§ Work to be completed:
Give the lines of the material below as a JSON list of strings, one string per line and no blank lines. Start at the line that has "This screenshot has width=1316, height=906." and end after the line that has "Looking at the screenshot, I should tap(138, 32).".

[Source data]
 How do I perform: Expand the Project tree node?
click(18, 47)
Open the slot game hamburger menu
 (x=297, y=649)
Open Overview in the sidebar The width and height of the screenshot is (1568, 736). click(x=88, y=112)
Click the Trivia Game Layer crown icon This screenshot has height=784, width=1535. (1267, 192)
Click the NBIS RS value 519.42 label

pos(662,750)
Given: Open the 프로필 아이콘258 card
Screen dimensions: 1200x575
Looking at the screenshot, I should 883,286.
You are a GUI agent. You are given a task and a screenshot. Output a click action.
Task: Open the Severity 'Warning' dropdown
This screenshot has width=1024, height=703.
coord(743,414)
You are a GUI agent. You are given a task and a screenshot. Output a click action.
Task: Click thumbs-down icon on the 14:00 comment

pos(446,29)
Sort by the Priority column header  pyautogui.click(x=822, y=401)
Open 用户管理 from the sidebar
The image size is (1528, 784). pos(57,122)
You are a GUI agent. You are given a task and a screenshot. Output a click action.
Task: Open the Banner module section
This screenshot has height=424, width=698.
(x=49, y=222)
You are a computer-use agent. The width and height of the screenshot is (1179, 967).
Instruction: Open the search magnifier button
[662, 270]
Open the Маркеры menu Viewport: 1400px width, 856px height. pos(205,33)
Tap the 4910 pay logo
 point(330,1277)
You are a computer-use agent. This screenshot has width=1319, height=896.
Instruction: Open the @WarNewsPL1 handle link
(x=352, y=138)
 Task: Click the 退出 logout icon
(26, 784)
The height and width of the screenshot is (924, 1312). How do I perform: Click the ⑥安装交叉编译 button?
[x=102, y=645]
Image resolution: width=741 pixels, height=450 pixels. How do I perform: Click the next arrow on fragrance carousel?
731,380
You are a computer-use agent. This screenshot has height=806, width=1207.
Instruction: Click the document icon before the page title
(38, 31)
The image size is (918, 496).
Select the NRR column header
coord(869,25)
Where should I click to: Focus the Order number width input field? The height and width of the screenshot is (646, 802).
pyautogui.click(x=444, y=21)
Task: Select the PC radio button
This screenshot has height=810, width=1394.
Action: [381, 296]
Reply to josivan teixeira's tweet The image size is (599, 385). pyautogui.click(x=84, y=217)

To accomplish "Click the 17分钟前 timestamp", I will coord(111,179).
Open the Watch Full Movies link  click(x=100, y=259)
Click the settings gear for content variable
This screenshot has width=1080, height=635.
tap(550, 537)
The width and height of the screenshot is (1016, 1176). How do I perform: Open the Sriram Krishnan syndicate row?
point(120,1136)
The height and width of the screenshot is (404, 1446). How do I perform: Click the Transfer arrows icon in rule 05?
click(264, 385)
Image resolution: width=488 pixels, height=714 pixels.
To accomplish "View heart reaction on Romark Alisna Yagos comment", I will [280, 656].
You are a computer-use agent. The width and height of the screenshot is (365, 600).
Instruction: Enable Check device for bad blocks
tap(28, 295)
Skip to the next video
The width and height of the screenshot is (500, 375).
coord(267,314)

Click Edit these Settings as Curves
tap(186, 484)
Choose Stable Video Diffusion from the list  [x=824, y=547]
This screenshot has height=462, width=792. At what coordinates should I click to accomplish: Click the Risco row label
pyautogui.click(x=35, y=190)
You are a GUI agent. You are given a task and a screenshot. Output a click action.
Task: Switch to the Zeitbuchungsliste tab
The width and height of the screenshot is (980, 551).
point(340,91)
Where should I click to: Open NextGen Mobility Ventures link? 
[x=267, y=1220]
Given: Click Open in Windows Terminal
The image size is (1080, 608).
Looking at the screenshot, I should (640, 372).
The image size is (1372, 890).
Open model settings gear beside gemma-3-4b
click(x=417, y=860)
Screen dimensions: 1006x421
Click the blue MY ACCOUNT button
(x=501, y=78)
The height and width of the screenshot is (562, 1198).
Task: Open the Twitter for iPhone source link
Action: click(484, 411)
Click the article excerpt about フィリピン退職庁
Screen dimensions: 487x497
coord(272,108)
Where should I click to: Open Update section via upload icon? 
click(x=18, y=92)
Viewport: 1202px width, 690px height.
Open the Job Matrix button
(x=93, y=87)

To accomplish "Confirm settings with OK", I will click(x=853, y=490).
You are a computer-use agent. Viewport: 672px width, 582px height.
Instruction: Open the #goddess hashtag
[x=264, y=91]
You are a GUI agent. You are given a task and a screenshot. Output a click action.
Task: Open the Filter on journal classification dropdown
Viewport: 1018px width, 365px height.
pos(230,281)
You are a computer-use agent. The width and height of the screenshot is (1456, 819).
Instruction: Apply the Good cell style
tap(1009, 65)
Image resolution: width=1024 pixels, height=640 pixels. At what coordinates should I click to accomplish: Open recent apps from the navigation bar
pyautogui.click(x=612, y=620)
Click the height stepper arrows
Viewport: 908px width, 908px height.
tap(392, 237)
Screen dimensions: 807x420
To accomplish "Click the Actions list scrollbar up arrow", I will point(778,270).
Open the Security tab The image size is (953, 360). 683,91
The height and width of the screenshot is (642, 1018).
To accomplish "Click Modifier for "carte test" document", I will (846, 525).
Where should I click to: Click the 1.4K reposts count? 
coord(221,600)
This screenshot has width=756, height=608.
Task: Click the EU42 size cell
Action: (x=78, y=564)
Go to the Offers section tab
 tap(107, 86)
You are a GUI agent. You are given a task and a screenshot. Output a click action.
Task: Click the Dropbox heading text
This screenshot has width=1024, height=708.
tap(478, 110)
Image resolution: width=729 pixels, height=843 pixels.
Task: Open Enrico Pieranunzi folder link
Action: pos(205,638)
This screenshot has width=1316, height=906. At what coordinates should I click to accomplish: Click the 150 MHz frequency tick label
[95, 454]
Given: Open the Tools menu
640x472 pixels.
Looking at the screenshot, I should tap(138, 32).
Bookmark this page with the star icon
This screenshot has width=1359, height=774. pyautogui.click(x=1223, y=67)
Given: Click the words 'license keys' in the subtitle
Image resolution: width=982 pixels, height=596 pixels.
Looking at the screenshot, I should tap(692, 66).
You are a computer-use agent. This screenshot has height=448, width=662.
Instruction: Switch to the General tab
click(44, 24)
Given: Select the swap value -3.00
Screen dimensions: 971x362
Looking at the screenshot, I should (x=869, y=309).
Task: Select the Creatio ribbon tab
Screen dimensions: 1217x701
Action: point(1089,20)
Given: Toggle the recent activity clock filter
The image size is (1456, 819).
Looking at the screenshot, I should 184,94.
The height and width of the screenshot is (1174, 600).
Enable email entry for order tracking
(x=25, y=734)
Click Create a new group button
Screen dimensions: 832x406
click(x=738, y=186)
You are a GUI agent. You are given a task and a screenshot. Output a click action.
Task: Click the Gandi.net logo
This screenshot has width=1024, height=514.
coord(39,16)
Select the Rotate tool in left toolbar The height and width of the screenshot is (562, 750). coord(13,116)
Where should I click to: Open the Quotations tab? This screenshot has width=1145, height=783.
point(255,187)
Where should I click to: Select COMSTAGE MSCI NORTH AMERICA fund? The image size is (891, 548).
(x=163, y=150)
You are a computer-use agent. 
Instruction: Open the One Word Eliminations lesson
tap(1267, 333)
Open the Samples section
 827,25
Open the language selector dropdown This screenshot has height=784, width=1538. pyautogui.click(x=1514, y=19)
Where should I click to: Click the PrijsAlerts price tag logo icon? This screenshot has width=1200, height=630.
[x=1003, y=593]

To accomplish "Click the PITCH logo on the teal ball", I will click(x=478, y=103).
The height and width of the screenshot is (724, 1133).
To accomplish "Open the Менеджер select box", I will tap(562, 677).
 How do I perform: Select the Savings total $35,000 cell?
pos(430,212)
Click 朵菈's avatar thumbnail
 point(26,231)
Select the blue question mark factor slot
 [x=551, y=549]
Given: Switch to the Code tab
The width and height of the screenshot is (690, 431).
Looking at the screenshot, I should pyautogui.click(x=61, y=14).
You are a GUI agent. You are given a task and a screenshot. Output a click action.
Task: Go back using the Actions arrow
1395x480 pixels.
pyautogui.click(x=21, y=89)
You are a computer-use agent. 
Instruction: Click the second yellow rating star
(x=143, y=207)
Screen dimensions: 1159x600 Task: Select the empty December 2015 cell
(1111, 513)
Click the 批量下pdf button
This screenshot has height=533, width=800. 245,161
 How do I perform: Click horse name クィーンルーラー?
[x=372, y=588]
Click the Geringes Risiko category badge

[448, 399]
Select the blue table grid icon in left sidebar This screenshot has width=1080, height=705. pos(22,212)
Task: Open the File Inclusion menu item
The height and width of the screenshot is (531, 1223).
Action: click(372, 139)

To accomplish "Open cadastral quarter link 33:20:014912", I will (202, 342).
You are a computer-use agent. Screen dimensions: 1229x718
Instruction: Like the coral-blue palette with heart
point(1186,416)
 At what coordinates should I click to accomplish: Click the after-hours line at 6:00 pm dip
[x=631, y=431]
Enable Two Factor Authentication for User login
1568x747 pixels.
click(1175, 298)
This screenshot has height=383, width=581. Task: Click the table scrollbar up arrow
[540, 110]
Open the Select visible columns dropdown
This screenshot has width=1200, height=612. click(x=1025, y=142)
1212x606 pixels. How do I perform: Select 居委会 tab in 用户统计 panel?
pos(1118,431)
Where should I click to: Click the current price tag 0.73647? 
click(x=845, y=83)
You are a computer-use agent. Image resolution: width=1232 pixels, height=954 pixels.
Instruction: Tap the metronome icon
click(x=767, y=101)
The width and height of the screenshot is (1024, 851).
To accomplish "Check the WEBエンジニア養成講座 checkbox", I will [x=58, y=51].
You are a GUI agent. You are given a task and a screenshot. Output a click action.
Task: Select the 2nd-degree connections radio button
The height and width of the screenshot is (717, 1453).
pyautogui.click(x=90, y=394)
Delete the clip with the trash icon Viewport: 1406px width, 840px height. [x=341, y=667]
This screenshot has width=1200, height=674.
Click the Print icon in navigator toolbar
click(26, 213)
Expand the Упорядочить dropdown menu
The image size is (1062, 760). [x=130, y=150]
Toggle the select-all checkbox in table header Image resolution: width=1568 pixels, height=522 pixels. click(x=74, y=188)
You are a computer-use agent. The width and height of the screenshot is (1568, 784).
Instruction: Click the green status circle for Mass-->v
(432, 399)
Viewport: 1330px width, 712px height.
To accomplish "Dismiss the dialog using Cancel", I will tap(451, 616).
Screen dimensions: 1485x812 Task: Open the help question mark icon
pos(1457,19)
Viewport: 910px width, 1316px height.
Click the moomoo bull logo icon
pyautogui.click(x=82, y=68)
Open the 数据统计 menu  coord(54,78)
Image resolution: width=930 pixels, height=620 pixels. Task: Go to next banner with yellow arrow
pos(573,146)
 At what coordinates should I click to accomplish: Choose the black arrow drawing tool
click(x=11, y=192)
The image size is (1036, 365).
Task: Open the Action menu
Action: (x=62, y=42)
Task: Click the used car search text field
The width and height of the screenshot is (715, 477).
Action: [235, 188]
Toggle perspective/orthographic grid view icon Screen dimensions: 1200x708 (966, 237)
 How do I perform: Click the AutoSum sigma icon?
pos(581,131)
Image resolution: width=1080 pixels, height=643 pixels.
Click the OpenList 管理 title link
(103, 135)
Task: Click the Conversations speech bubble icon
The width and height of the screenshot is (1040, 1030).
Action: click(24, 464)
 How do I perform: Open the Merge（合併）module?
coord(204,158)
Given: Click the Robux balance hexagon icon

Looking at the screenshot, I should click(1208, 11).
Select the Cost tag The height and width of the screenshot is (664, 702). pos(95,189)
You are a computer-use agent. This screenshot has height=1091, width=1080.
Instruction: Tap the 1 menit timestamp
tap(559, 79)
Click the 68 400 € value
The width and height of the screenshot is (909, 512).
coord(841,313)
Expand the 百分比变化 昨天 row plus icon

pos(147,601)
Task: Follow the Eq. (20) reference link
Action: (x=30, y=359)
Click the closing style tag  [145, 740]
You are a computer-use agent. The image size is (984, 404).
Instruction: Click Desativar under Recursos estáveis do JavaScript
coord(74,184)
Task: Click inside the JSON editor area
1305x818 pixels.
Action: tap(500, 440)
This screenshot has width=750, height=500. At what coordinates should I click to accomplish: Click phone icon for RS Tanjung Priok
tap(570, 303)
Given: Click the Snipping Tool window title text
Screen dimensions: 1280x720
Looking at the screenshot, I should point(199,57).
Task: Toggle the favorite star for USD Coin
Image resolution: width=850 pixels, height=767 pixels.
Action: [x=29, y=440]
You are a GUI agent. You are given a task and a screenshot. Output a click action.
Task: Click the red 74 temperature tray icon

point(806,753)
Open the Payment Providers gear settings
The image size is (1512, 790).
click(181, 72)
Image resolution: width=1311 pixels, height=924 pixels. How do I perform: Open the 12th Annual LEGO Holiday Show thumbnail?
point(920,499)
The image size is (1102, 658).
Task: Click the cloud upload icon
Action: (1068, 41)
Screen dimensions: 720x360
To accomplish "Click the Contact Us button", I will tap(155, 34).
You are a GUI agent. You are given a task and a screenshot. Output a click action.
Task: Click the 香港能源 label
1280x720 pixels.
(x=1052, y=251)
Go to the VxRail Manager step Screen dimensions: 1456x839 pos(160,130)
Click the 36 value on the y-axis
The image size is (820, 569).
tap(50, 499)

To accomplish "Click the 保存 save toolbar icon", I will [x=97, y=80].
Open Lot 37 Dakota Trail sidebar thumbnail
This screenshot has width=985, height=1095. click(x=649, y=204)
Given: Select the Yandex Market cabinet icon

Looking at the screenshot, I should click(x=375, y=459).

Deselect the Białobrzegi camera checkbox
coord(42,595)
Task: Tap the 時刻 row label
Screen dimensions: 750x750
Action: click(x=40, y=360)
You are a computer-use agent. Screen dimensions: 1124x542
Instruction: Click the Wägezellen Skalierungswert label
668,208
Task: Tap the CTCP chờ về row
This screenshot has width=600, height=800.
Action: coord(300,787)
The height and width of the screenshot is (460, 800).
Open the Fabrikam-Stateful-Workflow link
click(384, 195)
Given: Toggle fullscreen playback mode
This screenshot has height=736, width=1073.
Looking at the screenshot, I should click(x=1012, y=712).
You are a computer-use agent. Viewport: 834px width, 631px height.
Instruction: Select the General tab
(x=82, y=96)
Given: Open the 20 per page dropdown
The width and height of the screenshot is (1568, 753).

§ Result:
[
  "This screenshot has width=1316, height=906. At what coordinates should I click to accomplish: Click the 150 MHz frequency tick label",
  "[95, 454]",
  "Given: Open the Tools menu",
  "640x472 pixels.",
  "Looking at the screenshot, I should tap(138, 32)."
]